▶ [TASK DATA]
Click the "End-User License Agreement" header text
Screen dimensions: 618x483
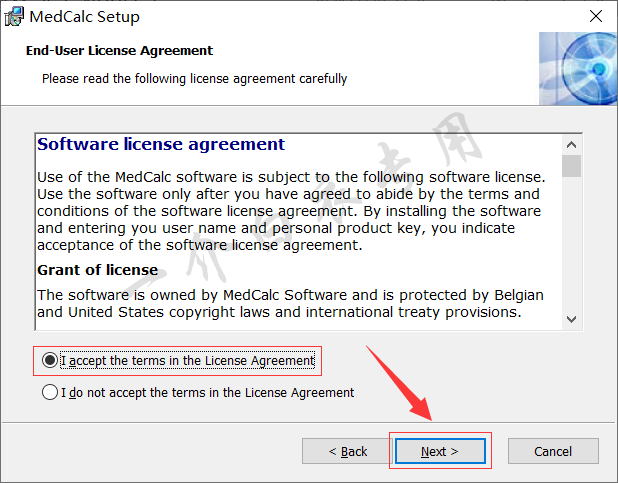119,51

* * *

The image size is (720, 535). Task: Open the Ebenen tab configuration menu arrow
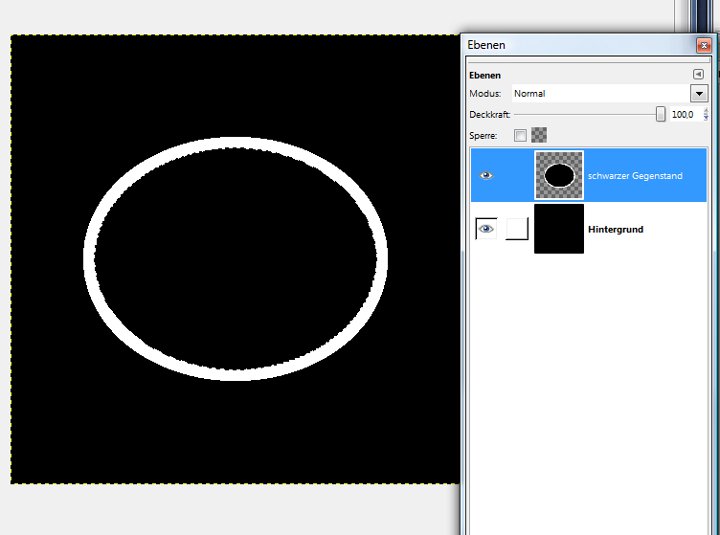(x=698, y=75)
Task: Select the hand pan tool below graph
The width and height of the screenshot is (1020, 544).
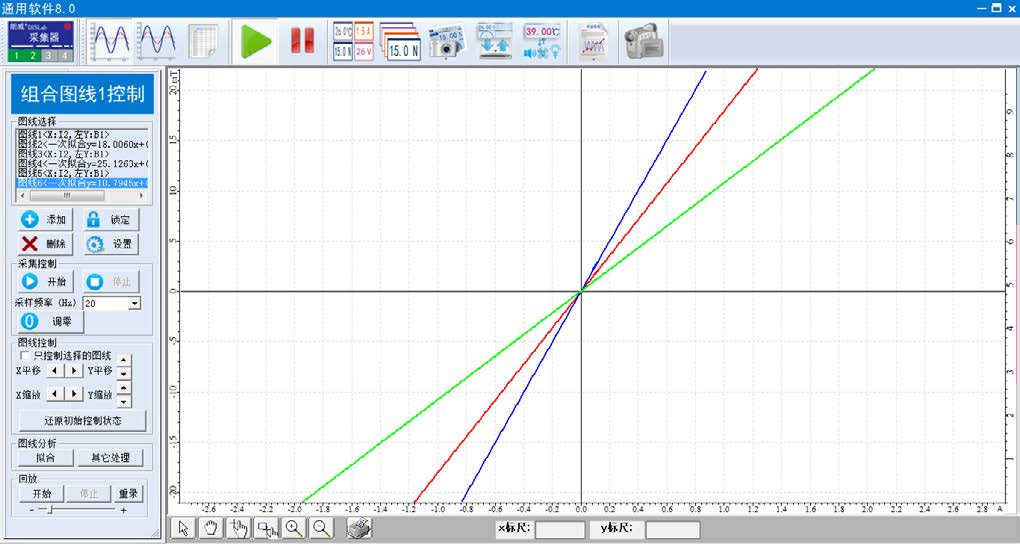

...

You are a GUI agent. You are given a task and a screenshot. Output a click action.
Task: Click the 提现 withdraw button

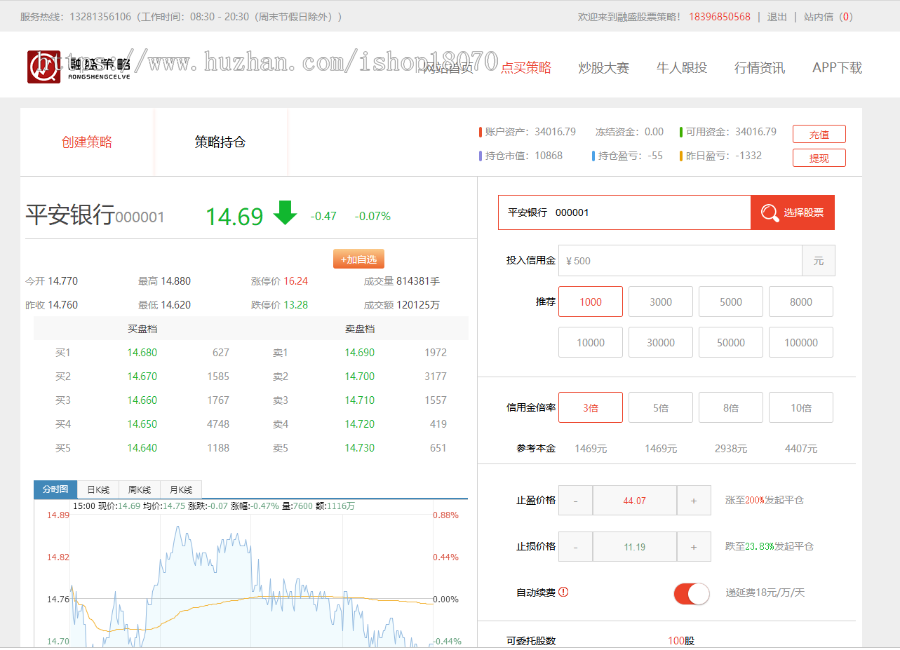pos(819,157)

▶ [INSTRUCTIONS TO FOLLOW] The lines holding the word "screenshot" are the answer. Pull them out of the records and copy them.

▶ [RESPONSE TO THIS EXERCISE]
The width and height of the screenshot is (1020, 544).
You are a GUI agent. You are given a task and a screenshot. Output a click action.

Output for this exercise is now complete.